Given text:
# Bachmann G guage North Star Express Anniversary edition information?



## x_doug_x (Feb 17, 2011)

i am just curious about this set? i'm begining to think this was a limited edition set. i can't find any information on it on google. sites that had it for sale show up as sold out and there are only a few people i have seen that have it. 

i'm basically just wanting to know how much they are going for used and when they were made? i have a large collection of trains and this one just interests me. 




this is not my site, nor is this my train or my pictures but this is the same set i have and pretty much the only pictures i've seen of the whole set on google
http://www.thortrains.net/shows/Ocean05c.html


----------



## Mike Reilley (Jan 2, 2008)

Stored data:
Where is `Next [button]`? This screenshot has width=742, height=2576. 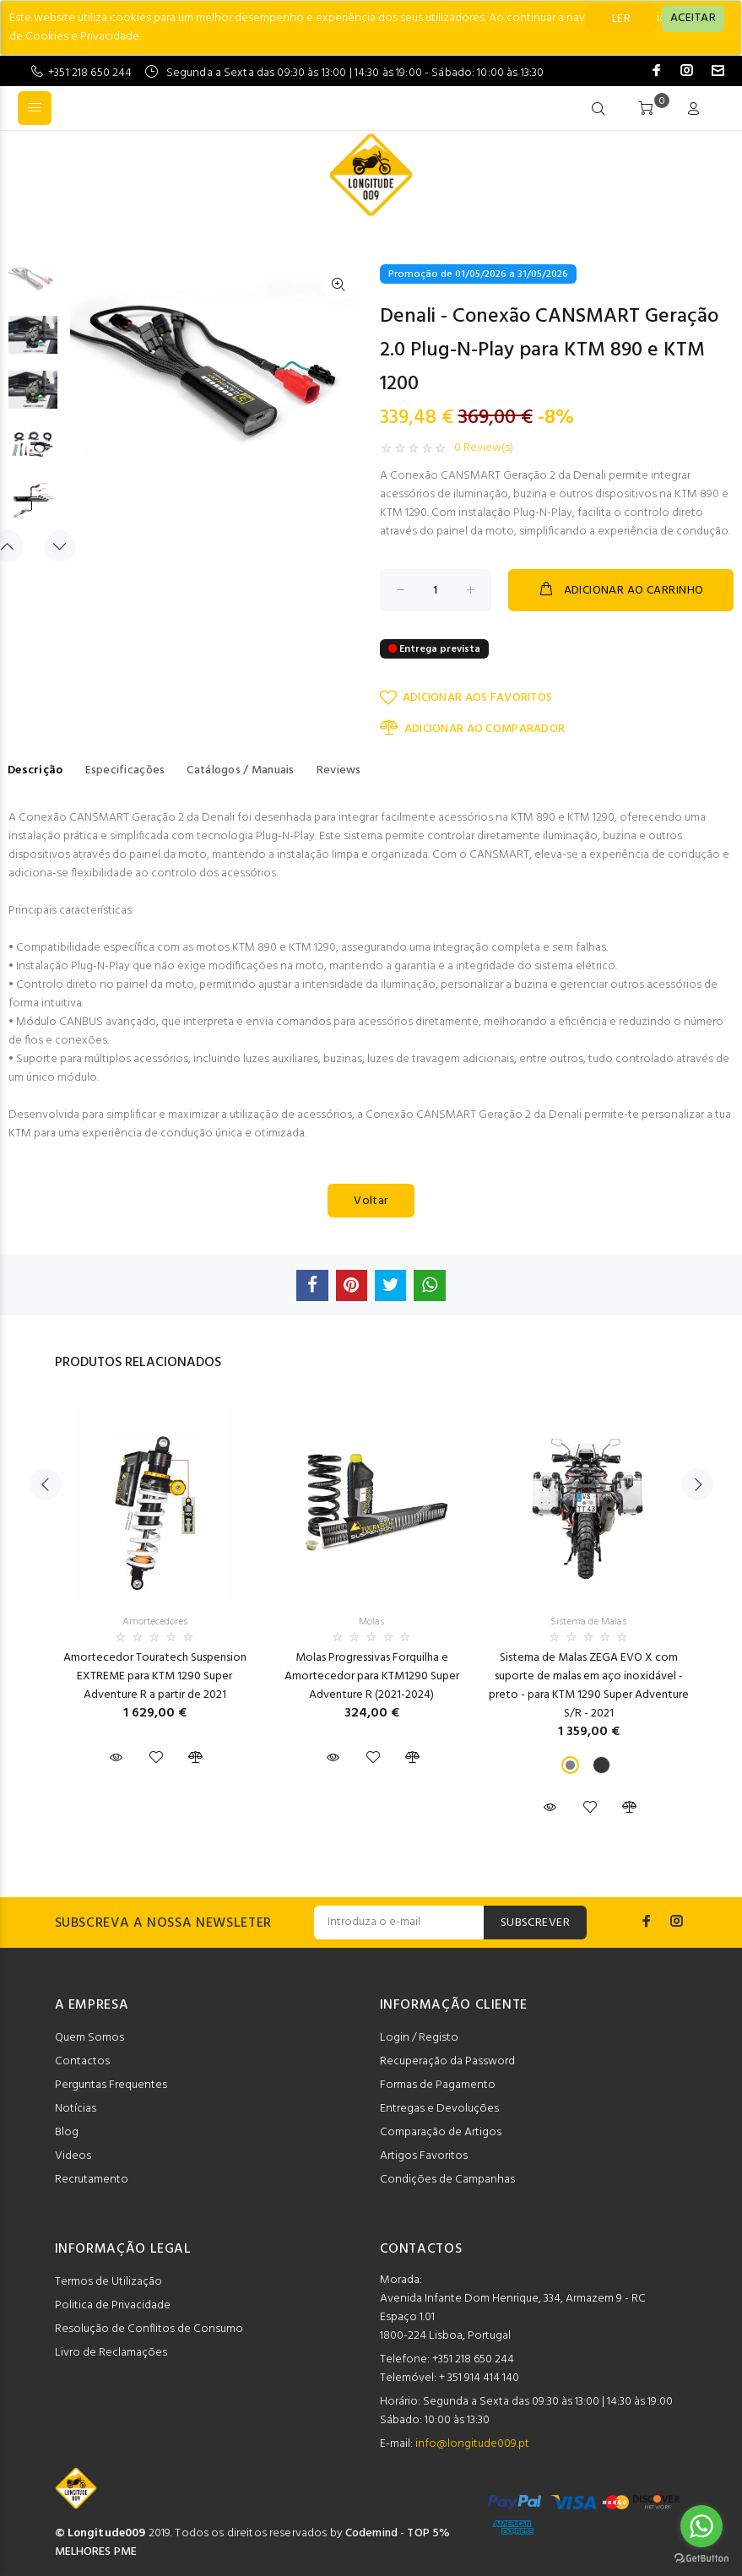 Next [button] is located at coordinates (60, 546).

Actions to take:
**1)** Reproduce the passage of the North Star Express forum thread from "# Bachmann G" to "that have it.".
**2)** Answer these questions about the North Star Express forum thread:
(a) On what date did x_doug_x post?
(b) What two things does x_doug_x want to know about the set?
(c) Whose name appears in the heading after the divider line, and with what date?
**3)** Write the next part of the North Star Express forum thread, picking up after the last heading shown.

Answers for the exercise:
**1)**
# Bachmann G guage North Star Express Anniversary edition information?



## x_doug_x (Feb 17, 2011)

i am just curious about this set? i'm begining to think this was a limited edition set. i can't find any information on it on google. sites that had it for sale show up as sold out and there are only a few people i have seen that have it.

**2)**
(a) Feb 17, 2011
(b) How much the set goes for used, and when it was made
(c) Mike Reilley, Jan 2, 2008

**3)**
Hardly a limited edition set....this was Bachmann's Christmas set about five years ago. It was the first one to come with an Annie as the 10 wheeler engine...a definite drawing card for me. This is definitely the best Christmas set they've made. As I recall, it was also the last one they sold with the 10 wheeler engine. I think the follow-on Christmas sets have had their little industrial mogul as the engine. I bought my set at Sam's Club...and the store I got it in had hundreds of the sets for sale. I bought one for me and one for Chris Walas. As I recall, the sets cost about $125 each.


----------



## x_doug_x (Feb 17, 2011)

It's a very nice/detailed set. i like it a lot. thanks for the info. 

i've also got a Aristocraft jack daniels set i like as well.


----------



## markoles (Jan 2, 2008)

I got one for my brother in law, too. Nice running engine. Almost wish I had bought one for myself, but that was the year I got an aristo mikado for $250.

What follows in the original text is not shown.